My first weigh-in & I’m down 4.2. Rawr!! I was super nervous about a party I was going to, in fact I was going to not go, but I decided that if I’m really serious about this life change I need to go to places where food choices and situations won’t always be catered to me. And so I went to this party and I had quite an awakening. I mostly drink sparkling water and then I had a glass of wine. The world didn’t end. 

I even tried dessert. And I stuck to fruit and that was it. I did try some other desserts but I only had one bite of each and threw them out. That was my choice I didn’t do it because I thought that I had to. I didn’t want to finish them. And that is quite an epiphany.

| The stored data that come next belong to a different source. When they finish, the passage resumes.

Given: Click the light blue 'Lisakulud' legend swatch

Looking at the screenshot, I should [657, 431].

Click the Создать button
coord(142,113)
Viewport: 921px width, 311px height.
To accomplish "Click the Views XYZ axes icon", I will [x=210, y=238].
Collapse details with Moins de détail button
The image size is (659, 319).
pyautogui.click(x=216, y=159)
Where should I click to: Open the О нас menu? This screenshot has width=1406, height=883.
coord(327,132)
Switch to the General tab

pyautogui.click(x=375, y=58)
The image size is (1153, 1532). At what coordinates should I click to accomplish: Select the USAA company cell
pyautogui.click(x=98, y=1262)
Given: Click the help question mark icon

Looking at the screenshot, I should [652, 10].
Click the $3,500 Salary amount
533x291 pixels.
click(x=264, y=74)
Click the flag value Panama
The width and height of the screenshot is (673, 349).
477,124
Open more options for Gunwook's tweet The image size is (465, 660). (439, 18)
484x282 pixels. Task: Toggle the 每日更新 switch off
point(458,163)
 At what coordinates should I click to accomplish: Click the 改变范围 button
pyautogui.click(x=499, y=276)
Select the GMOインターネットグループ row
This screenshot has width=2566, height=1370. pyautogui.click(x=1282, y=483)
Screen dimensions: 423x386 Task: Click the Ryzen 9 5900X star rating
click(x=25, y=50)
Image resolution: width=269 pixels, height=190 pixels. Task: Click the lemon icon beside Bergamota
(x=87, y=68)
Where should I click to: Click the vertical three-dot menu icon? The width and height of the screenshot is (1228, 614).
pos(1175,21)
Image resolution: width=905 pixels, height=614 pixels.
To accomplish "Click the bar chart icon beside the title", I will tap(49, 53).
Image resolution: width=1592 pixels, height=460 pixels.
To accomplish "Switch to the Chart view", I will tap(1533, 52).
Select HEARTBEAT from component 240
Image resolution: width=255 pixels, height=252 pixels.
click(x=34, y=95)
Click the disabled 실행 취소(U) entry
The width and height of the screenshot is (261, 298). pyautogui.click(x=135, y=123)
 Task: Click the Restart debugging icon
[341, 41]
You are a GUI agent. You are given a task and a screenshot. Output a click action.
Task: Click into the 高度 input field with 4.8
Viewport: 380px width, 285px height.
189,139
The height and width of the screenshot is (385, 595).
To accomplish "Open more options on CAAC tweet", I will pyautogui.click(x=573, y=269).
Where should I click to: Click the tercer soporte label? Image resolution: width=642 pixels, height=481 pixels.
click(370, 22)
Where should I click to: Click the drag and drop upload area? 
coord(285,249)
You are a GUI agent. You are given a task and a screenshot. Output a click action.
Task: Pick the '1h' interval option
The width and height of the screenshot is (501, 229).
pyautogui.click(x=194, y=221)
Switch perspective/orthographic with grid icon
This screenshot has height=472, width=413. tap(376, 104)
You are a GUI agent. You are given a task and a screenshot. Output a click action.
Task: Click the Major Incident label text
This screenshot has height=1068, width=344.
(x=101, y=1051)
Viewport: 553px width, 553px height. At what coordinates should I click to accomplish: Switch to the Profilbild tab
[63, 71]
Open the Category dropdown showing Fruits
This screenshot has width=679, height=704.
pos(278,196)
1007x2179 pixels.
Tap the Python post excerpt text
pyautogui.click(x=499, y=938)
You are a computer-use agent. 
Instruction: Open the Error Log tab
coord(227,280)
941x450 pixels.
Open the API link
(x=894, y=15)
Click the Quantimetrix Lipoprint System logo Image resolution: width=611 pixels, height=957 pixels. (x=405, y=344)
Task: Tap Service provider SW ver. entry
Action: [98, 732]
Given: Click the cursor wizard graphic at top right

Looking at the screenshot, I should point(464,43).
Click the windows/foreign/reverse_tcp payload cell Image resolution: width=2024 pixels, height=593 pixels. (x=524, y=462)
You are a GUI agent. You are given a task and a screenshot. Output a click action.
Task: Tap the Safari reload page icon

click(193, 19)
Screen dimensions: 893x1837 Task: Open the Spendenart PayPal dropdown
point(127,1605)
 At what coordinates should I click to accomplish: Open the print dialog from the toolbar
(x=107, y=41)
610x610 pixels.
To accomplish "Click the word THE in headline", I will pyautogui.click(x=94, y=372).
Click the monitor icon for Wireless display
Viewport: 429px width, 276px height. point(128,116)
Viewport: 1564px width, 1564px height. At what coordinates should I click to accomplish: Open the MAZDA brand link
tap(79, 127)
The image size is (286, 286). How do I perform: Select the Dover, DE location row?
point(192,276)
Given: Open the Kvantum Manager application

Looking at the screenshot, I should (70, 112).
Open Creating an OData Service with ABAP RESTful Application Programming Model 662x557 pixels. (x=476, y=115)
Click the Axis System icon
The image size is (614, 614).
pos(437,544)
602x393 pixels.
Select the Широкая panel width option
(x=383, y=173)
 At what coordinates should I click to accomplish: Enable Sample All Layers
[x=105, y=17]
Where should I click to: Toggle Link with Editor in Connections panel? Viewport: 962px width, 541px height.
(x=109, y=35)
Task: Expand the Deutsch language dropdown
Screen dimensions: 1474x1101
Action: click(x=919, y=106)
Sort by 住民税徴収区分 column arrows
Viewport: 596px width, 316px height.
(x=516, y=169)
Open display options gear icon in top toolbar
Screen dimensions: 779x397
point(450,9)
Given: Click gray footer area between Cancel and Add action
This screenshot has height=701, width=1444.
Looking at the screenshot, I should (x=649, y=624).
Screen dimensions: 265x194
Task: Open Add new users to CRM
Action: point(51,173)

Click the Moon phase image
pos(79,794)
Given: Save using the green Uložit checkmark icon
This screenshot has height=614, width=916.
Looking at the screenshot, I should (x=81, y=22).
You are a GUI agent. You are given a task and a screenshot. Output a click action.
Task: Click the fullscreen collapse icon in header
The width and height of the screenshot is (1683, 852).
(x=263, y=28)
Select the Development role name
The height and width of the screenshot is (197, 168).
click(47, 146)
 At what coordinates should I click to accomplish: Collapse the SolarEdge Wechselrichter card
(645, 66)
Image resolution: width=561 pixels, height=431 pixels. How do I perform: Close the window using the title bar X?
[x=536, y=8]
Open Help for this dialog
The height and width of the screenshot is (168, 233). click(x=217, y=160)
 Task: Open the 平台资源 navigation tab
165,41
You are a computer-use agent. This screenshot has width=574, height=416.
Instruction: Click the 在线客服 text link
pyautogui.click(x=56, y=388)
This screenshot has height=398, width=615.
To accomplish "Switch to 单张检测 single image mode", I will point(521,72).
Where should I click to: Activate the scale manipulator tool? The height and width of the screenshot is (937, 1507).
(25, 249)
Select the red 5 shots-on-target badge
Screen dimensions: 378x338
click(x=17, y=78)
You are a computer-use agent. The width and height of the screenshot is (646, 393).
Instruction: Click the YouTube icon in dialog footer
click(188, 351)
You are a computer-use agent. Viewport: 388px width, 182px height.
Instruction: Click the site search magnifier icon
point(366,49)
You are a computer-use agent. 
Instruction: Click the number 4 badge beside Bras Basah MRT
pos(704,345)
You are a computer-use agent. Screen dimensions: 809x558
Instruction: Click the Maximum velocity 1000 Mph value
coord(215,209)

I watched he saw other women eating and drinking and excusing their behaviors while lamenting the fact that they need to lose weight. I thought that doing those behaviors would’ve been in direct contradiction to what I am trying to accomplish. If I want to avoid diabetes, I’m going to do it. I don’t want to go back. I have been worried that my attitudes may get me into a situation where I am orthorexic . 

I’m also worried about what triggers will set me off on a binge. I did try some pizza this week but it was vegetable and organic. In the past, I have a list of foods that were off-limits. At least for a little while I wouldn’t eat them. Now, I find the focus is more on what will keep me healthy. And that has made all the difference.

It’s much easier now to avoid sugar, dairy, processed foods, even pork. I’m hopeful.